William Wade

Personal information
- Full name: William Alexander Wade
- Date of birth: 22 March 1901
- Place of birth: Jarrow, England
- Date of death: 23 August 1958 (aged 57)
- Height: 5 ft 11 in (1.80 m)
- Position: Inside right

Senior career*
- Years: Team / Apps / (Gls)
- Jarrow
- 1923–1929: Preston North End / 139 / (0)
- 1929–1931: West Ham United / 16 / (0)
- 1931: Wigan Borough / 8 / (0)
- 1931–1932: Frickley Colliery
- 1932: Nelson

= Bill Wade (footballer) =

English footballer (1901–1958)

William Alexander Wade (22 March 1901 – 23 August 1958) was an English professional footballer who played in the Football League for Preston North End, West Ham United and Wigan Borough. He played as an inside right.

==Playing career==
Wade was born in Jarrow. He made his debut in the Football League with Preston North End. He was a loyal player, representing Preston North End 139 times.

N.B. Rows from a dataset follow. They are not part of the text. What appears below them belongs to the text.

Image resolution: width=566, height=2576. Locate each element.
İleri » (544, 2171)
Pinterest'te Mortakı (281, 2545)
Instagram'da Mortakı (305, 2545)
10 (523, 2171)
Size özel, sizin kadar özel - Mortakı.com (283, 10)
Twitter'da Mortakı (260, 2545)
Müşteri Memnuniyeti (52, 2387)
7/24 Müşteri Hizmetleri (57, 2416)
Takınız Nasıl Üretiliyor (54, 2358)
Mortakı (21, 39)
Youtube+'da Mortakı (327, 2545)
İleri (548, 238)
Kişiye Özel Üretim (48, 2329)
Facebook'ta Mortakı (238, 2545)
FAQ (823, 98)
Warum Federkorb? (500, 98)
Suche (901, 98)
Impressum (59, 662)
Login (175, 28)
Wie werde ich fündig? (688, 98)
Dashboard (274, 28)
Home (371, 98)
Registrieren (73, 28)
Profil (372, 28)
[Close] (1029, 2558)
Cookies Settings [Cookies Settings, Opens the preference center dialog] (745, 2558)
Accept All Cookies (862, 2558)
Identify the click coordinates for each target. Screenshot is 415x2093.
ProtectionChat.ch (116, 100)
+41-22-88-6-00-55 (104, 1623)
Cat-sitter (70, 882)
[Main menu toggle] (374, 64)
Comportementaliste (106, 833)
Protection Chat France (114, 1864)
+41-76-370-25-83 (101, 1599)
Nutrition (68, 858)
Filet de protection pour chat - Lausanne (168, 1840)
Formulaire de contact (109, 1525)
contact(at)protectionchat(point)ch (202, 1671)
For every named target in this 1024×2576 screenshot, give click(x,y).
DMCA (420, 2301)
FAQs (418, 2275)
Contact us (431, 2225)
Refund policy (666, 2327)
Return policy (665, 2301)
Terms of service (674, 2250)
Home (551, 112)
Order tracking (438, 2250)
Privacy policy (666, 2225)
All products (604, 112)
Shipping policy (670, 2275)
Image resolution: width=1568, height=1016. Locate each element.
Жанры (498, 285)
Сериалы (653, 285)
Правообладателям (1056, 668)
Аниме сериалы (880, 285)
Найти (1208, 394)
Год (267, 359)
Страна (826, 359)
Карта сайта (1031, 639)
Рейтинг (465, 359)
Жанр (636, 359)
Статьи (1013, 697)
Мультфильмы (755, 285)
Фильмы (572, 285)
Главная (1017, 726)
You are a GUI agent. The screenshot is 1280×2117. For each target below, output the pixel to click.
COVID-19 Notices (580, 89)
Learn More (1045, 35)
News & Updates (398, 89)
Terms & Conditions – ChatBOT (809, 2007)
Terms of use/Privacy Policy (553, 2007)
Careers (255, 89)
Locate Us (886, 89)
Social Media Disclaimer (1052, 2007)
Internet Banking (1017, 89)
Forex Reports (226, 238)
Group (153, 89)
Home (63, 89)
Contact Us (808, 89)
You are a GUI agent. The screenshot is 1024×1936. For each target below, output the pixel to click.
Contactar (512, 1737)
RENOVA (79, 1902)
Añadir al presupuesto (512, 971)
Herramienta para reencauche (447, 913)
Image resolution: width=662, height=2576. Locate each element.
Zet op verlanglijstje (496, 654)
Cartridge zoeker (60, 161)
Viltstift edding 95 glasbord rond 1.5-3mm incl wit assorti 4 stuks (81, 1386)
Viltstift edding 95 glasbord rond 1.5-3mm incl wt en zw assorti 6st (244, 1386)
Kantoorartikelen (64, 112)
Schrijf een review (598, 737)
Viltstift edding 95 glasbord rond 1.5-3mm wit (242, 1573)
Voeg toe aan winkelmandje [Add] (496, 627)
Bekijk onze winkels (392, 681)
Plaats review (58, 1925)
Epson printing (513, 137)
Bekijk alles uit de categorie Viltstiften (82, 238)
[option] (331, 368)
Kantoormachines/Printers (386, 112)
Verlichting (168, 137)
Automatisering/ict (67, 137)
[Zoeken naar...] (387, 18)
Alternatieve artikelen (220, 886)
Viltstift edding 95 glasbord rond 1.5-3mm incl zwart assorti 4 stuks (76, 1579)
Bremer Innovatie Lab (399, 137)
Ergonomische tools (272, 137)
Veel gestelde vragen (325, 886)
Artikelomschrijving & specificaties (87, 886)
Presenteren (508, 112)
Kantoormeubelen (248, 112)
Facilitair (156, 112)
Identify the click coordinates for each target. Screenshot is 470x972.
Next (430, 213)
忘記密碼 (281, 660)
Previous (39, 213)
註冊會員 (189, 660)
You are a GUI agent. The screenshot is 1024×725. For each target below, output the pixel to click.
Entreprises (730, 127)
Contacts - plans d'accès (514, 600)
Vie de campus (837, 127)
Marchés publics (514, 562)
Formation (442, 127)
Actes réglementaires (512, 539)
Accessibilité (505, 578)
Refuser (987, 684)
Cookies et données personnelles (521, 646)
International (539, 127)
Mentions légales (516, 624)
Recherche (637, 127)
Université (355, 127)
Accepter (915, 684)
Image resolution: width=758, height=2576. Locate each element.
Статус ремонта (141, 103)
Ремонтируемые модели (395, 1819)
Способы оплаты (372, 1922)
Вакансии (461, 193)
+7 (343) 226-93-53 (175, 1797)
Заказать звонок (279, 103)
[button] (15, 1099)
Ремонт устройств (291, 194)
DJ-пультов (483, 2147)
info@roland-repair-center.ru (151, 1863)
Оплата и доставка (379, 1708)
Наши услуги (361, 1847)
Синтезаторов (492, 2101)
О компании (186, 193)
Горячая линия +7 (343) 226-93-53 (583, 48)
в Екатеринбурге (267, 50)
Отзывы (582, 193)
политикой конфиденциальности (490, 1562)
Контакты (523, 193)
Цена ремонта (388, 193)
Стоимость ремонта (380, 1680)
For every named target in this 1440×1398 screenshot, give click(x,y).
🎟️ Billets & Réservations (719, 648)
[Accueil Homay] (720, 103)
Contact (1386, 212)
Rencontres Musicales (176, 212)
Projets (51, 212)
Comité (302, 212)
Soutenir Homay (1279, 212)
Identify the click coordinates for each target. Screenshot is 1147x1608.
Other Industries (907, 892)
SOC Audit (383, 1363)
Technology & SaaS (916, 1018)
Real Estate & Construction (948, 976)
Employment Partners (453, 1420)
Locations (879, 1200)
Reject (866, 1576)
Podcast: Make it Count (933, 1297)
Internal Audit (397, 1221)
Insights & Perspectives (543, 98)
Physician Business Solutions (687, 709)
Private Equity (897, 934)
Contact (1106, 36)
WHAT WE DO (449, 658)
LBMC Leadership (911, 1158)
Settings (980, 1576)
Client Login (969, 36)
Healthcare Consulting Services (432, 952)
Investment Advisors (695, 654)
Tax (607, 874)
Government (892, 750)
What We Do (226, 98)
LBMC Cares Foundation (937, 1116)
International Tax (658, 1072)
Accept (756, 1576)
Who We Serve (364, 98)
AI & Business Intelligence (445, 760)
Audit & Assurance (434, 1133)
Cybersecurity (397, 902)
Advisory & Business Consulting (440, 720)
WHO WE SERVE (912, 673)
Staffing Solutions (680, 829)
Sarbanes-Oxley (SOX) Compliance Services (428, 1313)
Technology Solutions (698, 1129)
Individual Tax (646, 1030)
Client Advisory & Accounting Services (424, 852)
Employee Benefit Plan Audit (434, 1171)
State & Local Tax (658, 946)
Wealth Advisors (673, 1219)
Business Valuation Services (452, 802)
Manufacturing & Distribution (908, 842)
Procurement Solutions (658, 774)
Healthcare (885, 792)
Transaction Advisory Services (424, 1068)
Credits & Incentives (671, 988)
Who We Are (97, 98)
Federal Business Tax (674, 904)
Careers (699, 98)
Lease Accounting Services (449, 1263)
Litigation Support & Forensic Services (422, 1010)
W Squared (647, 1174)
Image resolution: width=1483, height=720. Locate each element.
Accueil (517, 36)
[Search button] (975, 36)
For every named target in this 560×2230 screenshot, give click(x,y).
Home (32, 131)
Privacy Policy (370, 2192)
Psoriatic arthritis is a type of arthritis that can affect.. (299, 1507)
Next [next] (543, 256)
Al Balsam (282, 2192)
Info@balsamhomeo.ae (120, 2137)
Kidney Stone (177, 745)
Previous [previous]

He began the 1931–32 season with Wigan Borough. After twelve matches, the club folded and its results were expunged from official records. Wade had played in eight of those twelve, including their last ever league game, a 5–0 defeat at Wrexham on 24 October 1931. Together with Wigan teammates Alf Oakes and Tommy Moon, Wade signed for non-league Frickley Colliery. He had a brief stint with Nelson before retiring.